Comment s’est déclenchée cette crise, qui a commencé le 18 octobre dernier ?Braulio Leal : C’est une explosion sociale, le résultat d’un mécontentement accumulé depuis des années. La raison ponctuelle est la hausse des tarifs du transport public et la réaction stupide d’un ministre aux premières protestations. Le ministre de l’Économie, Fontaine, a appelé les gens à se lever plus tôt pour prendre le métro, et ainsi payer moins cher (à Santiago, le métro est plus cher en heure de pointe qu’aux autres horaires, N.D.L.R.). Mais, plus globalement, l’inégalité de notre société a engendré cette explosion, les richesses sont très mal réparties, les gens en ont marre de l’inégalité brutale qui existe dans ce pays.

Vivre au Chili est compliqué, le métro de Santiago est quatre fois plus cher que celui de Buenos Aires, il est à peine moins cher que celui de New York… Mais comment tu peux comparer New York et Santiago économiquement ? L’augmentation du prix des transports en commun a tout fait péter.
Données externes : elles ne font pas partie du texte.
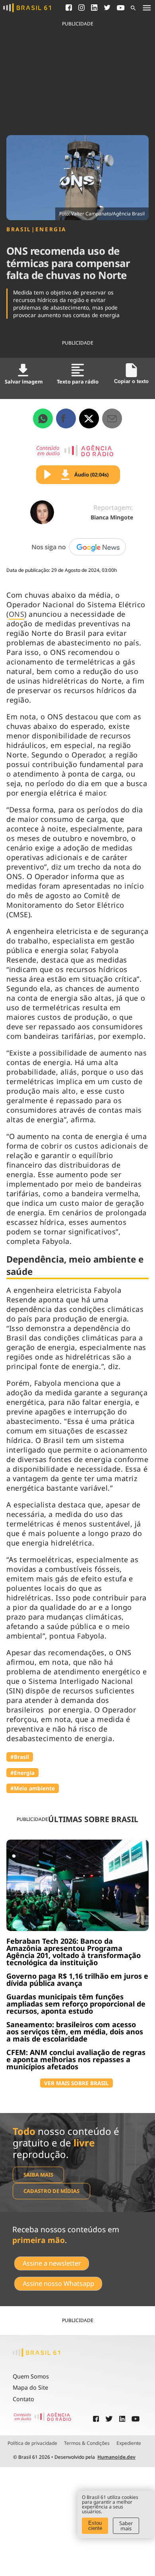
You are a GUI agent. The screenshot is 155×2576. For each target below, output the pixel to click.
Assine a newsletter (52, 2263)
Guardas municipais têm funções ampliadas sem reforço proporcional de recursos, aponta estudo (75, 2003)
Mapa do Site (30, 2387)
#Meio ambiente (32, 1788)
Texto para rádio (78, 381)
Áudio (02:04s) (91, 474)
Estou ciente (95, 2525)
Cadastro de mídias (51, 2190)
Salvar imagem (24, 381)
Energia (51, 229)
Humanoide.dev (116, 2457)
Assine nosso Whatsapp (58, 2283)
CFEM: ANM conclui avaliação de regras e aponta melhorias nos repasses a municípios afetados (75, 2059)
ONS (17, 614)
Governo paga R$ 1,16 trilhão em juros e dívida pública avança (77, 1979)
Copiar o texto (131, 381)
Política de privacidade (32, 2443)
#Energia (22, 1772)
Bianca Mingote (112, 517)
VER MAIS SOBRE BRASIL (76, 2083)
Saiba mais (38, 2174)
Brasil (18, 229)
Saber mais (126, 2526)
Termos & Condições (87, 2443)
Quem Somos (31, 2376)
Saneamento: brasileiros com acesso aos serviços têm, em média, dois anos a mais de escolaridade (74, 2031)
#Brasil (19, 1757)
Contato (23, 2399)
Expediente (128, 2443)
Ils ont été protester, montrer leur malaise aux autorités. Ce sont des années d’injustice envers le peuple qui resurgissent.
Nico Maturana : Vivre au Chili est compliqué, le métro de Santiago est quatre fois plus cher que celui de Buenos Aires, il est à peine moins cher que celui de New York… Mais comment tu peux comparer New York et Santiago économiquement ? L’augmentation du prix des transports en commun a tout fait péter. Le président du Sénat gagne 30 millions de pesos (40000 euros environ, N.D.L.R.) pour bosser deux heures par jour, c’est une honte. Alors que le Chilien normal, un prof, un ouvrier, gagne à peine 450 euros par mois. Avec un tel revenu, ici, tu ne vis pas. Tout coûte cher et tout est privatisé : l’eau, la lumière, les autoroutes, l’éducation, la santé…
B.L. : C’était une question de temps, et c’est super que les gens manifestent, que le Chili se soit réveillé. Je ne soutiens évidemment pas la violence des anarchistes ou des vandales qui ont profité du mouvement pour piller. Il y a eu des supermarchés pillés, brûlés… Ça, c’est inacceptable.

Après la première nuit de manifestations (et de violence), le président Pinera a déclaré : « Nous sommes en guerre contre un ennemi puissant. » Vous en pensez quoi ?
N.M. : Le président dit des choses incohérentes et est très mal conseillé. Nous ne sommes pas en guerre ! Les gens en ont eu marre des abus et je crois que c’est positif, pour obtenir un système qui soit bénéfique au peuple et pas uniquement aux plus riches. B.L. : Dire que le pays est en guerre est une folie. Le gouvernement n’a pas été à la hauteur de ce qu’il se passe. En réalité, il n’y a pas eu de gouvernement pendant 36 heures. Il n’y a pas eu de réponse durant les 36 premières heures de la crise, puis ils ont décrété le couvre-feu et l’état d’urgence (dont la fin a été décrétée hier). L’élite politique est totalement déconnectée du reste de la population.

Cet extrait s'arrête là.